#### TUGAS WAJIB A
Ringkas paragraf dalam teks kutipan yang diawali "Yang menyentak kita" menjadi daftar butir yang tetap memuat fakta-fakta utamanya.

Yang menyentak kita, ternyata Salim memberi pengaruh yang besar terhadap perkembangan industri tekstil Perancis modern. Artinya, di sela-sela dunia fashion yang lekat dengan alam Paris, ada peran jemari seorang Bagan bernama Salim. Mengenai kegemilangan karya lukis Salim yang sangat berpengaruh pada industri tekstil Prancis dan aliran yang bersebati dalam karyanya, Daoed Joesoef mencatat: “Lukisannya sebagai keseluruhan bergaya impresionis-dekoratif. Corak figurnya merupakan perpaduan antara Barat -dalam hal ini Kadinsky, dadaisme-dan Timur, terutama batik dan flora dan fauna yang distilir sebagaimana yang kita lihat di panel relief Candi Borobudur. Kabarnya industri pertekstilan Perancis biasa memakai motif-motif artistik dari kreasi Bung Salim. Di pameran-pameran tunggalnya di beberapa kota Eropa Barat dia sering disanjung dan mendapat penghargaan. Pengetahuan umumnya luas terutama mengenai perkembangan dan ide politik serta sepak terjang para politikus di Eropa Barat dan Timur. Maka itu dia anti rezim komunis walaupun visi politiknya cenderung marxistis. Karena dia tahu aku suka melukis dan dapat berbicara tentang seni dan kebudayaan pada umumnya, kami berdua cepat akrab”.

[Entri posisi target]

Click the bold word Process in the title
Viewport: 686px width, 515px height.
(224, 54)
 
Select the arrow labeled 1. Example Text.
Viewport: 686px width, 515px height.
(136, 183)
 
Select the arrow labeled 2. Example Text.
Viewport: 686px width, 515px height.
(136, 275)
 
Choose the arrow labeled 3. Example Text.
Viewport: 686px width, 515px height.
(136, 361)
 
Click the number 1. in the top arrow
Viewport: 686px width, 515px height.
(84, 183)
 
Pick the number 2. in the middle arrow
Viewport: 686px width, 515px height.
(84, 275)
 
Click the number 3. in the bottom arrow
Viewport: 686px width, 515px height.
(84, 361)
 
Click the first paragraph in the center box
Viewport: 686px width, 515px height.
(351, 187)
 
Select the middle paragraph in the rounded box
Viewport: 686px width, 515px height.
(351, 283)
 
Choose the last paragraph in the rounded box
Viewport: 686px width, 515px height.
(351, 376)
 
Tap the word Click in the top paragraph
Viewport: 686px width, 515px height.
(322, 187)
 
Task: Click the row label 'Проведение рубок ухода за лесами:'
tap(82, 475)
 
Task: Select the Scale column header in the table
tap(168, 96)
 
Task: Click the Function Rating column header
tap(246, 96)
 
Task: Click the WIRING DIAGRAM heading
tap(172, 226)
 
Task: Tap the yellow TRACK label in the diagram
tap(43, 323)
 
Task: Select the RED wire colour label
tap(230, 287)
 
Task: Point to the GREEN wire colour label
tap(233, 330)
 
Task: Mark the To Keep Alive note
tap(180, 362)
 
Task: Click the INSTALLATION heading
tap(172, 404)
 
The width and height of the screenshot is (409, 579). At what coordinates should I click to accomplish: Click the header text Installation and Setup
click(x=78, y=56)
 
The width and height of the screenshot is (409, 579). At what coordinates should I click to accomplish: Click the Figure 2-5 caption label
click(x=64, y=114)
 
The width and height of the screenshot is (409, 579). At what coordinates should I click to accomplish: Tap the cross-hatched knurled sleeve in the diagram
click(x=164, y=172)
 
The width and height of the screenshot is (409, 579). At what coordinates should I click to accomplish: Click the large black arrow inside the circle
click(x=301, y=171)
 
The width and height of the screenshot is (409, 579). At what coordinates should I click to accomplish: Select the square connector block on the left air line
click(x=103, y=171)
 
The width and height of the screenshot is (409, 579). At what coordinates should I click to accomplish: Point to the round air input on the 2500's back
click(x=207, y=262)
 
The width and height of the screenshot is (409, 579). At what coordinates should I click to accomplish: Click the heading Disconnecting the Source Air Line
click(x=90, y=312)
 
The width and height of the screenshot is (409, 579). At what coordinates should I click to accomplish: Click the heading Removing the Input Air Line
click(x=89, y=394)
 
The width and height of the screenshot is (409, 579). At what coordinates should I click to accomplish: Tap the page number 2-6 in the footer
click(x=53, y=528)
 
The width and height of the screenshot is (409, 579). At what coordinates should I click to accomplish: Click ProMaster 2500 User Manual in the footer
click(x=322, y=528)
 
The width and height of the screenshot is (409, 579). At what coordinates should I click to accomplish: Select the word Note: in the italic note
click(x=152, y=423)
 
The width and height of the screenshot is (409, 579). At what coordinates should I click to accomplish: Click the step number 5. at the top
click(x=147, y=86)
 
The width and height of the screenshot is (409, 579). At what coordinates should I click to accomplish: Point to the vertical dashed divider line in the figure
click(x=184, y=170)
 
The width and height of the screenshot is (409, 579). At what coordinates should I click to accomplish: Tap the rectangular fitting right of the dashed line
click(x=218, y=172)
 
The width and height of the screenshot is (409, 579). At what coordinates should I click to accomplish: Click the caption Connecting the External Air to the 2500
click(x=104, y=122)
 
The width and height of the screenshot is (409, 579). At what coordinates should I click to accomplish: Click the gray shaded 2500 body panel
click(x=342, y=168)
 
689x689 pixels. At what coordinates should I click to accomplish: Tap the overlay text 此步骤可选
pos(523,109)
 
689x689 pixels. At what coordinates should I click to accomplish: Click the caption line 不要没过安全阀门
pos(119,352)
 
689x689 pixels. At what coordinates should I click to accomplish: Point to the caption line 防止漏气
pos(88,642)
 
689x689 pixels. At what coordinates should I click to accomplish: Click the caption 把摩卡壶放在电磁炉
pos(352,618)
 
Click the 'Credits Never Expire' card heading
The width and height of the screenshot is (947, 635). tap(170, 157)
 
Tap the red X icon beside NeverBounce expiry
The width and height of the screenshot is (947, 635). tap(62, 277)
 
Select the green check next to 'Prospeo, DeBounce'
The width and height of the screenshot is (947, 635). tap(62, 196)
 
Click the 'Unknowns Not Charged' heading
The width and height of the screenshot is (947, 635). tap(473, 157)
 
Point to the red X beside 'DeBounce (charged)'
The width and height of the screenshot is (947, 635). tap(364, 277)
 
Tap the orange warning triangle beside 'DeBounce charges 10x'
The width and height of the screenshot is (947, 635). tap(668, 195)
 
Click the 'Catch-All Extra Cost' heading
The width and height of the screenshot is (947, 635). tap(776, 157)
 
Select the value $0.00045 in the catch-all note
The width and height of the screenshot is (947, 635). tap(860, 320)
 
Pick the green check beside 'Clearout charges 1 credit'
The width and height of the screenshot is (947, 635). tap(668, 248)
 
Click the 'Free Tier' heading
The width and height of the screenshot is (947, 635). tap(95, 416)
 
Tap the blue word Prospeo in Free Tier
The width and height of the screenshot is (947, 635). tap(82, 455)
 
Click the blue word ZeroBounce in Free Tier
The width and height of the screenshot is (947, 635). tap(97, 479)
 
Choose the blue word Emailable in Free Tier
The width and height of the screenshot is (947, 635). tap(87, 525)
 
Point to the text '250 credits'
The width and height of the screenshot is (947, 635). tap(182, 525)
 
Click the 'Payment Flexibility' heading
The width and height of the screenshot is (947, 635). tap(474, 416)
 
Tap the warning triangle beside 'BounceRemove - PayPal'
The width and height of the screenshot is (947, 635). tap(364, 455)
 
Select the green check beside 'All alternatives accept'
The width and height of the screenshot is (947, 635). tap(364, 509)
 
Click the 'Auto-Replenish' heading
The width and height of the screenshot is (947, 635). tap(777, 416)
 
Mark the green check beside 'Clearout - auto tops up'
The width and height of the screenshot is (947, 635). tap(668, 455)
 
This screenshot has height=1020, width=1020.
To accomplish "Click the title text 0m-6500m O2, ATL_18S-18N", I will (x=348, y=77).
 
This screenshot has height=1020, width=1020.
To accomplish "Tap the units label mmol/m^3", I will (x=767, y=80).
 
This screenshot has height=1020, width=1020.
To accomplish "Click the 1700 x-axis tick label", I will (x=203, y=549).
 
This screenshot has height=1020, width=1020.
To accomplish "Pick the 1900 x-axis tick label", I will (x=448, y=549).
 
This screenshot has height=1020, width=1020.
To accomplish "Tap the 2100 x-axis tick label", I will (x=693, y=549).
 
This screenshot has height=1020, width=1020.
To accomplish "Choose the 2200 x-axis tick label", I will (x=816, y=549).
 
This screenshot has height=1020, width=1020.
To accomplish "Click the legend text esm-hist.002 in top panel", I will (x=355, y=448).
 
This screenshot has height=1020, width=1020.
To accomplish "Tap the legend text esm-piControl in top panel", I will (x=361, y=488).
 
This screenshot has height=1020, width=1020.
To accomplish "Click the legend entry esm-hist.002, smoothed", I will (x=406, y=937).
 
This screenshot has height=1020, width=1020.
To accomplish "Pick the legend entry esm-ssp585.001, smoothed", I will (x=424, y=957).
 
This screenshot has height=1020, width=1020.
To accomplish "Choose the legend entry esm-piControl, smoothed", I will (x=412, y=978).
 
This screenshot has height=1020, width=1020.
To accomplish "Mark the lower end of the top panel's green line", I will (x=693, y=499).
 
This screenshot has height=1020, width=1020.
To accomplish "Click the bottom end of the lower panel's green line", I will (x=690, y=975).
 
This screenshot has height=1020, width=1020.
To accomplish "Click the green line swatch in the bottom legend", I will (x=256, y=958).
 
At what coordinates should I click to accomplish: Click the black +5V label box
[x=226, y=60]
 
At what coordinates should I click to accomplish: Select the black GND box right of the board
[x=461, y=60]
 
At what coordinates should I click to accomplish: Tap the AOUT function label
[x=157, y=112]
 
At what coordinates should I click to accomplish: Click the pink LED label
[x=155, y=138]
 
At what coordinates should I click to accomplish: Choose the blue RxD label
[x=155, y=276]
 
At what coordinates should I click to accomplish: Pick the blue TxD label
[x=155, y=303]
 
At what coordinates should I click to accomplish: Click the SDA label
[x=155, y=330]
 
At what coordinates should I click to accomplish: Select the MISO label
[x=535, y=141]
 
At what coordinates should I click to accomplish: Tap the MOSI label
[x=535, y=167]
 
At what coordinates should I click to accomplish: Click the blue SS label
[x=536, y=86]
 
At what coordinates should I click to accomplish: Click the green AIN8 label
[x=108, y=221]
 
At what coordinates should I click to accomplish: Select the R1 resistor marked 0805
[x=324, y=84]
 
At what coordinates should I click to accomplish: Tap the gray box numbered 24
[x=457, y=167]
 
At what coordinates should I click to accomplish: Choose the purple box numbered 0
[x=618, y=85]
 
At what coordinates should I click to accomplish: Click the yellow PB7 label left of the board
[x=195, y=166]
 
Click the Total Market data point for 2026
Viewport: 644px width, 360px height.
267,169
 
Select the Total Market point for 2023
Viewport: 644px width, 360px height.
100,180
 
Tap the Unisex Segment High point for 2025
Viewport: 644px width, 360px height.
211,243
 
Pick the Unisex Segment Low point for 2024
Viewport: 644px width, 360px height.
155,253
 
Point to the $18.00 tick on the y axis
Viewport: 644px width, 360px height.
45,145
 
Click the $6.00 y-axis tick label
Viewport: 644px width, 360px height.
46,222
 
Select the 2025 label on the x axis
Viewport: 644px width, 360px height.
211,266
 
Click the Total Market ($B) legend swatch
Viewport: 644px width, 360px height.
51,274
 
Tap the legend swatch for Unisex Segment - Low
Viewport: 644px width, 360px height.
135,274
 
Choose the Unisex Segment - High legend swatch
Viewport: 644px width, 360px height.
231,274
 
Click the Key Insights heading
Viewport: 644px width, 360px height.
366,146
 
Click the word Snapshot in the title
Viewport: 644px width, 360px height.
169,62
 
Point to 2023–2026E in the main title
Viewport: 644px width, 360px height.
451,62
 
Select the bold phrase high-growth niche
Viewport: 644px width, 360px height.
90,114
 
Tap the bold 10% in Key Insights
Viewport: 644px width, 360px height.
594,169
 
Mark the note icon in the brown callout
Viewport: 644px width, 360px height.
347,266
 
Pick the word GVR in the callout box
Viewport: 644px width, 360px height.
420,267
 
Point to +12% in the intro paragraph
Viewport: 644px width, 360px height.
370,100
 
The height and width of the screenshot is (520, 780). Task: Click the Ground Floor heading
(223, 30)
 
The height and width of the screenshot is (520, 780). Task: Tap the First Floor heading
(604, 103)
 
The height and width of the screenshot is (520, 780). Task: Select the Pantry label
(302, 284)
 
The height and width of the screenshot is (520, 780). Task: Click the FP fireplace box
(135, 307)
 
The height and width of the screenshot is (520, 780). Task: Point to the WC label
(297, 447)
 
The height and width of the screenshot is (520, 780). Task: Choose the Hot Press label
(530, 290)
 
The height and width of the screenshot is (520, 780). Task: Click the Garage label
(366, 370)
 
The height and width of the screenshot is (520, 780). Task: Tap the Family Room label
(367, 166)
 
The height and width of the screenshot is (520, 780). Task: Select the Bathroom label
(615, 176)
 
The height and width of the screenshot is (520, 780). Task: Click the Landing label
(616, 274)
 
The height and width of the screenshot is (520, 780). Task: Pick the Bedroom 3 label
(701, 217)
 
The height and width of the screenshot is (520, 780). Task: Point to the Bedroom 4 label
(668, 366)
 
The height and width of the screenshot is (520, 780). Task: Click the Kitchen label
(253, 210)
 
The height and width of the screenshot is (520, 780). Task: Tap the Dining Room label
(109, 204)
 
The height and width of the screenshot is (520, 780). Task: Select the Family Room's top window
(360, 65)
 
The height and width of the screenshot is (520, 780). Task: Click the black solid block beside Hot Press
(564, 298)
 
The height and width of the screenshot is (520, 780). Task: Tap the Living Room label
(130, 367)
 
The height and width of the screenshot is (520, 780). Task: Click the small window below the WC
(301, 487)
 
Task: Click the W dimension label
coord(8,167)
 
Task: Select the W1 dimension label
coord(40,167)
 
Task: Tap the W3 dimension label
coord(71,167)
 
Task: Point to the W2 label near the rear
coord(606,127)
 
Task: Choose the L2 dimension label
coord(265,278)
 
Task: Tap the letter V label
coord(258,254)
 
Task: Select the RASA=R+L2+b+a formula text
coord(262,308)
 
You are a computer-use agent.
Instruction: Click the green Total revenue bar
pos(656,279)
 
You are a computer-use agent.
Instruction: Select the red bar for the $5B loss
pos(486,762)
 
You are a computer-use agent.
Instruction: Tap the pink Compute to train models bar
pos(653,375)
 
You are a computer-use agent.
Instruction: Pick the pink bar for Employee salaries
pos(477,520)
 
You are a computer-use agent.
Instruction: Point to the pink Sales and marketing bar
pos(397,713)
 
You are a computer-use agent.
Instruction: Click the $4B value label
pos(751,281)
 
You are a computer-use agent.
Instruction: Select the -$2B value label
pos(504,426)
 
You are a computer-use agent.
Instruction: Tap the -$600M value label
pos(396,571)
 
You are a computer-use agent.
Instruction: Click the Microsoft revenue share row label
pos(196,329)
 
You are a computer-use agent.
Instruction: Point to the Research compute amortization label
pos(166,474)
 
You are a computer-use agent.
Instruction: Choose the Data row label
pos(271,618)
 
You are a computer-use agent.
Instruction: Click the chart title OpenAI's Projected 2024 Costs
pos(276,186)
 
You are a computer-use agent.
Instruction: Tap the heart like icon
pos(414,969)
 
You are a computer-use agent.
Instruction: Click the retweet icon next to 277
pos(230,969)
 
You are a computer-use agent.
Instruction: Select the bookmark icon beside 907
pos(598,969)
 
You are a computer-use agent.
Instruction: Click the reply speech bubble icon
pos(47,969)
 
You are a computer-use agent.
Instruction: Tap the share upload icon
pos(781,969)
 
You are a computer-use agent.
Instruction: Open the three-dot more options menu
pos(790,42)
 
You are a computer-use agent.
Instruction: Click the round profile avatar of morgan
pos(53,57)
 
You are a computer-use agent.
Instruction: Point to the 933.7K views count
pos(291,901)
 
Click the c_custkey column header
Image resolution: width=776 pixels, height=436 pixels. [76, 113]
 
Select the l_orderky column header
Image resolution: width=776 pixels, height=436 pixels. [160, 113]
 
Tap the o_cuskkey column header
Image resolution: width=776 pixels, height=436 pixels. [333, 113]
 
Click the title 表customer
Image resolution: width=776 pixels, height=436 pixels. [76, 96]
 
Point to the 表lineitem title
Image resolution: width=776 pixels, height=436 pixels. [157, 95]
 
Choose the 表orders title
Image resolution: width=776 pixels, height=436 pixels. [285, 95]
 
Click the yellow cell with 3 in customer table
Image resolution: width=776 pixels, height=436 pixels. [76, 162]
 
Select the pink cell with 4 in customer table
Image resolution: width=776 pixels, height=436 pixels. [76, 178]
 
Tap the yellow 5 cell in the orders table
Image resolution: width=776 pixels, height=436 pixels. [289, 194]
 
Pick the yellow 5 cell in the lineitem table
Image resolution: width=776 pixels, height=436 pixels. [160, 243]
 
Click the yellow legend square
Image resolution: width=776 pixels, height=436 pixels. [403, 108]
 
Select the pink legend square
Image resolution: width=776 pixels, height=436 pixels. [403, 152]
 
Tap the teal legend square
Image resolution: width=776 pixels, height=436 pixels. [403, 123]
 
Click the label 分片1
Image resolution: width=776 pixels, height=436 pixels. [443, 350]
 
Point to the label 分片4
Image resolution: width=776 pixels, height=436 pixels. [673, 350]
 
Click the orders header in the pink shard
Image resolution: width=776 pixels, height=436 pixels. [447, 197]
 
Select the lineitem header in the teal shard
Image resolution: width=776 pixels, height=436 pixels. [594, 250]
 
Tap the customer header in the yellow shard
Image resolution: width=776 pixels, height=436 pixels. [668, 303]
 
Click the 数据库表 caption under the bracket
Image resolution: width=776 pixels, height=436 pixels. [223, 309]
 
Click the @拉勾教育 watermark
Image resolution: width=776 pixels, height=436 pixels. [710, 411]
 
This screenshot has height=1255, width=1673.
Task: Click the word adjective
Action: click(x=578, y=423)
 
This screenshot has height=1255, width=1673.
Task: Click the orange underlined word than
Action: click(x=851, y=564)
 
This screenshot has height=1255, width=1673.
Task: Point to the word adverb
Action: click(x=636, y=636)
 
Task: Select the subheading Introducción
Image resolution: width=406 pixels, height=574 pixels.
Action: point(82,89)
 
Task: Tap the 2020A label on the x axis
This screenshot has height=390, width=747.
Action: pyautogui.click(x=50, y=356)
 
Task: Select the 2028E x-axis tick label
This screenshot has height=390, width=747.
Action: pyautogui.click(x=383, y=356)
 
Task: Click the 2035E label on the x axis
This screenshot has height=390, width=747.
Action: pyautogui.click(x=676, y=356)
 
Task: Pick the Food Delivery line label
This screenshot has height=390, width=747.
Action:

#### TUGAS WAJIB B
Tuliskan kembali baris-baris entri di antara baris yang memuat "below the WC" dan baris yang memuat "coord(71,167)", termasuk kedua baris tersebut.

#### HASIL AKHIR A
- Salim, seorang Bagan, berpengaruh besar terhadap perkembangan industri tekstil Prancis modern.
- Menurut catatan Daoed Joesoef, lukisan Salim secara keseluruhan bergaya impresionis-dekoratif.
- Corak figurnya memadukan unsur Barat (Kadinsky, dadaisme) dan Timur (batik serta flora dan fauna yang distilir seperti pada panel relief Candi Borobudur).
- Industri tekstil Prancis kabarnya biasa memakai motif-motif artistik kreasinya.
- Dalam pameran tunggalnya di beberapa kota Eropa Barat, ia sering disanjung dan mendapat penghargaan.
- Pengetahuan umumnya luas, terutama tentang perkembangan dan ide politik serta sepak terjang para politikus di Eropa Barat dan Timur.
- Ia anti rezim komunis, walaupun visi politiknya cenderung marxistis.
- Daoed Joesoef dan Salim cepat akrab karena Salim tahu Daoed Joesoef suka melukis dan dapat berbicara tentang seni dan kebudayaan.

#### HASIL AKHIR B
The height and width of the screenshot is (520, 780). Task: Click the small window below the WC
(301, 487)
 
Task: Click the W dimension label
coord(8,167)
 
Task: Select the W1 dimension label
coord(40,167)
 
Task: Tap the W3 dimension label
coord(71,167)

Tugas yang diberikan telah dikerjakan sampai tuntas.